Congress Gives Gay Invasion of Religious Bookstores The Go-Ahead


To folks in my neck of the woods, many of whom know gay people, and know they know them, and many of whom are gay people, and identify as such, with no untoward consequences for any of us, it seems strange and not a little sad that the government to which we all pay our dues, refuses to offer us all the same protection against work-place discrimination. 

And while the House has managed to finally pass federal legislation that does so, it is not likely to get past the Senate, especially in the lead-up to elections. 

While those in favor of protections managed a comfortable majority on the vote, the minority was far from insignificant.  Their arguments against legislation were, as always, based on fear and trembling of the Gay Agenda, none more eloquently rendered on the House floor than Representative Mark Souder's, Republican of Indiana, who, according to the Globe,
argued that, because of the bill, "religious rights will now be trumped by sexual rights." Calling the bill a disaster for religious bookstores, which could be required to hire gay workers, he said the measure invited litigation and set "precedents that we will regret."
Because the religious bookstore industry is the engine of the American economy, it is important to protect it against the final onslaught of gays and lesbians who are champing at the bit to work as religious bookstore clerks, but who, if they get their evil way, will surely transform religious bookstores into porn emporiums quicker than you can say, "Jesus had a ding-dong."

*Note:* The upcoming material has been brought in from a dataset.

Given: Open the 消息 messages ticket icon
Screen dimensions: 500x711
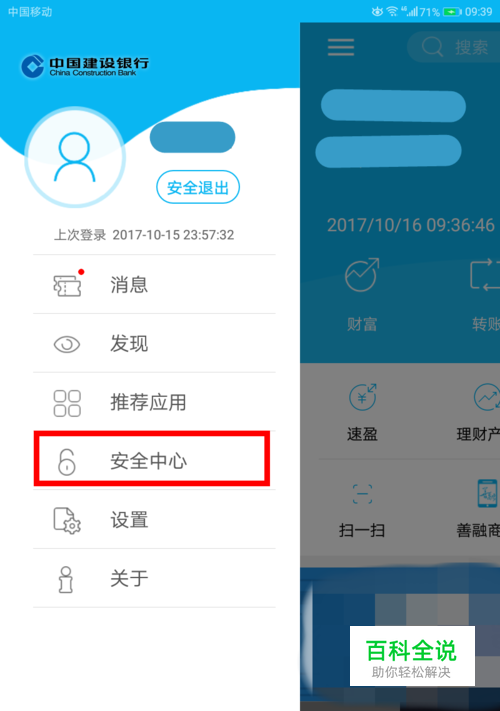Looking at the screenshot, I should pos(68,285).
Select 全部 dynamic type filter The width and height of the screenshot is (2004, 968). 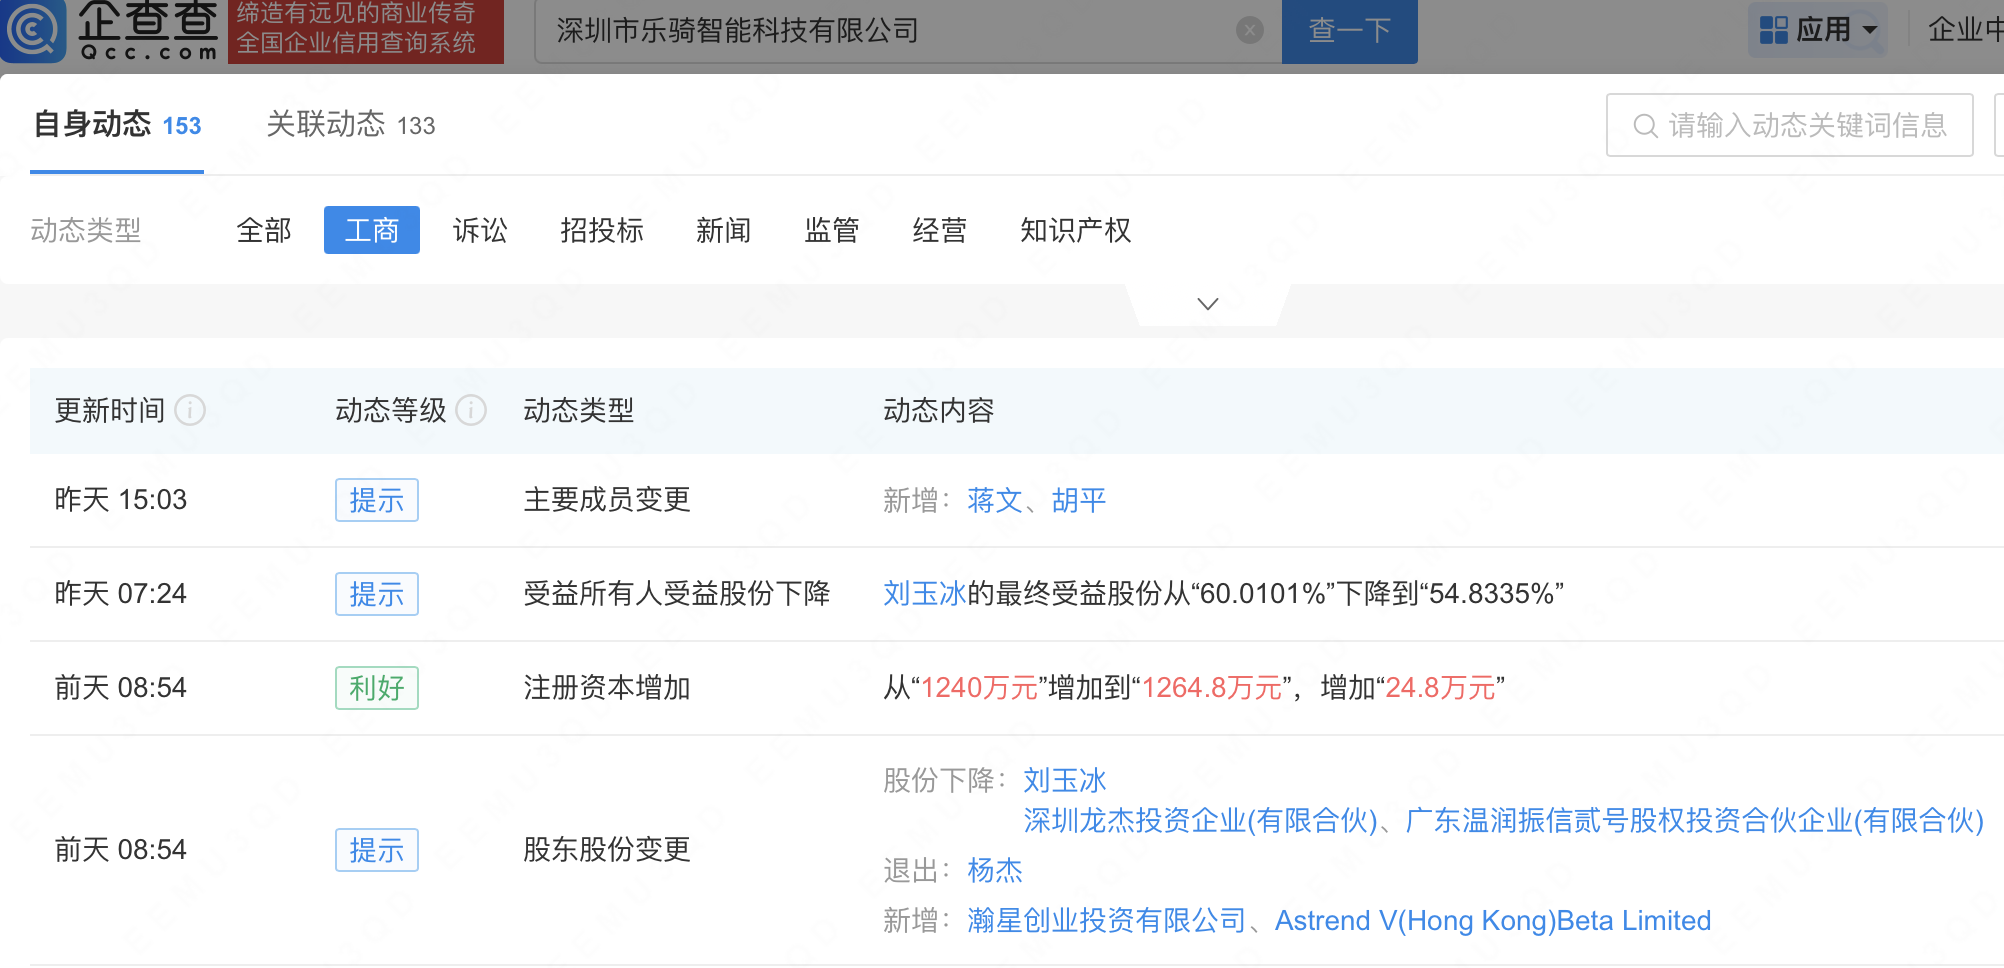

A disaster for religious bookstores?  Forced by the anti-discrimination Gestapo to hire gay workers?  Can Souder be serious?

We have only to look at the sad state of religious bookstores since passage of legislation banning discrimination based on race, color, religion, sex, national origin, disability, or age, to see what it has done to the religious bookstore workforce, which is now made up entirely of elderly disabled Zoroastrian people of color from Canada. 

Indeed, a grave situation for religious bookstores is about to be made irrevocably worse. 

But chin up.  There's always Amazon.